(Text block)

Nitro Burnin' Funny Daddy is the eleventh solo album from American musician Brian Setzer, released in 2003 on Surfdog Records. He said, when released, that it was the most personal record he had ever done. He ventured away from his traditional "hot rod rockabilly side" and wrote more about love ("That Someone Just Ain't You"), faith ("St. Jude") and death ("Sixty Years").

Track listing 

All songs written by Brian Setzer, unless otherwise stated.

(End Text block)

Reproduce the stretch of the Brian Setzer album text from "Nitro Burnin' Funny" through "unless otherwise stated.".

(Data to examine)

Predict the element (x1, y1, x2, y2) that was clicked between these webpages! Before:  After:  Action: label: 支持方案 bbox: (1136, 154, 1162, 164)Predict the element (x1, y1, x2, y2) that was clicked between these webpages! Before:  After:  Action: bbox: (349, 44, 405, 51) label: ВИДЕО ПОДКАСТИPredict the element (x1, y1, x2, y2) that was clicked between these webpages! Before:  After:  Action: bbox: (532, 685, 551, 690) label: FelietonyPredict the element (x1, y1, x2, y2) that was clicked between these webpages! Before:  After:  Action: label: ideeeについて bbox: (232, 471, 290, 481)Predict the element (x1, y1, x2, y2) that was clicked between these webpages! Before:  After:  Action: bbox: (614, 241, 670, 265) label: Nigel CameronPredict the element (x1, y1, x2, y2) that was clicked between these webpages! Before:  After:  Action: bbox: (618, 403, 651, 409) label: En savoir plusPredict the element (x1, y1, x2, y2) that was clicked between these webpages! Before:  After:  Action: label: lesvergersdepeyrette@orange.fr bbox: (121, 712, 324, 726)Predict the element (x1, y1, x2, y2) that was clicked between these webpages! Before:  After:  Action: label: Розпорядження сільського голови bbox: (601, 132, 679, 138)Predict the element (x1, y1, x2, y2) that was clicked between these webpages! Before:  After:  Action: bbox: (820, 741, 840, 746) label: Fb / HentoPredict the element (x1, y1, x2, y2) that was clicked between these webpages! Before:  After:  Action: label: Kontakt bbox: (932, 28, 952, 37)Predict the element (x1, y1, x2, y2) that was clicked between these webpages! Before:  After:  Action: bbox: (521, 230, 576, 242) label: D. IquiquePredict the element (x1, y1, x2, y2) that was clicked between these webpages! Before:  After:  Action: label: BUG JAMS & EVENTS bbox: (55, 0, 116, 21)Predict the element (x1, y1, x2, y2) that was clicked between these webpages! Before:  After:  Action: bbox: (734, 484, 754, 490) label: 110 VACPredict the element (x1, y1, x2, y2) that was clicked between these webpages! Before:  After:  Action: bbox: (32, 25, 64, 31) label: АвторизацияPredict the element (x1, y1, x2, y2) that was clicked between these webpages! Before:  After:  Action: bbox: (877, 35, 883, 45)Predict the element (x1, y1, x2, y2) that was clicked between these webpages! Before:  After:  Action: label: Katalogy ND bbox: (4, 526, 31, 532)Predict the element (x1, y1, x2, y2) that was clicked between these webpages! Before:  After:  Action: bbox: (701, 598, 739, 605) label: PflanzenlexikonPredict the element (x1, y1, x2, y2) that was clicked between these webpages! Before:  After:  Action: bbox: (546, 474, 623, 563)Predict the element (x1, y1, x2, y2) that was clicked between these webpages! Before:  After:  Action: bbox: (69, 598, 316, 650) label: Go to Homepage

(End Data to examine)

Task solution →
Nitro Burnin' Funny Daddy is the eleventh solo album from American musician Brian Setzer, released in 2003 on Surfdog Records. He said, when released, that it was the most personal record he had ever done. He ventured away from his traditional "hot rod rockabilly side" and wrote more about love ("That Someone Just Ain't You"), faith ("St. Jude") and death ("Sixty Years").

Track listing 

All songs written by Brian Setzer, unless otherwise stated.